I know until last June, when the resort season (see: Calvin Klein) first remarked they were going to be de rigeur, this query seemed insignificant. I also know that I’ve expounded upon the laminous relationship I, personally, have with my belly button (both via my dumb-ass book and a past-season post) but I think I’ll say it once more, just for posterity: I have, for the longest time, wanted to be the kind of girl who wears baby tees a la Jenny McCarthy circa Singled Out (please don’t judge me for being able to earnestly cite her as a childhood style icon).
This is, no doubt, a hankering that has been perpetuated by my mother’s disabling me from participating in one of the only trends that could have actually rendered me cool in 1994.
Granted, I was five, and double granted, I was doughy, but in 2014, at 25, it’s not like I’m not doughy.

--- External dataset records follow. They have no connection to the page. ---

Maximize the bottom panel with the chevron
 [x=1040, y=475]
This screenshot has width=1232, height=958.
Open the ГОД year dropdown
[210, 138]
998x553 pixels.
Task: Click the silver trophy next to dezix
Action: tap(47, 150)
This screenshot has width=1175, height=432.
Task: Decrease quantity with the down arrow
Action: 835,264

I’m just also not not doughy. And I haven’t stopped wondering about my belly button. My mom said I would, but guess what?
No abs, no care. Like, at all.
I feel as comfortable now as I did then letting it run free, this even in spite of a fundamental understanding that Amelia was probably right when she said that the thought of walking around with her “button” showing feels more intimate than going pantsless. I hate pants anyway.
It just presents the question of whether I look flashy or trashy so I’ll let you be the judge and ask one more time: should I show my belly button?
Lint party at my place! BYOMTS. (Text me if you need me to break down that acronym.)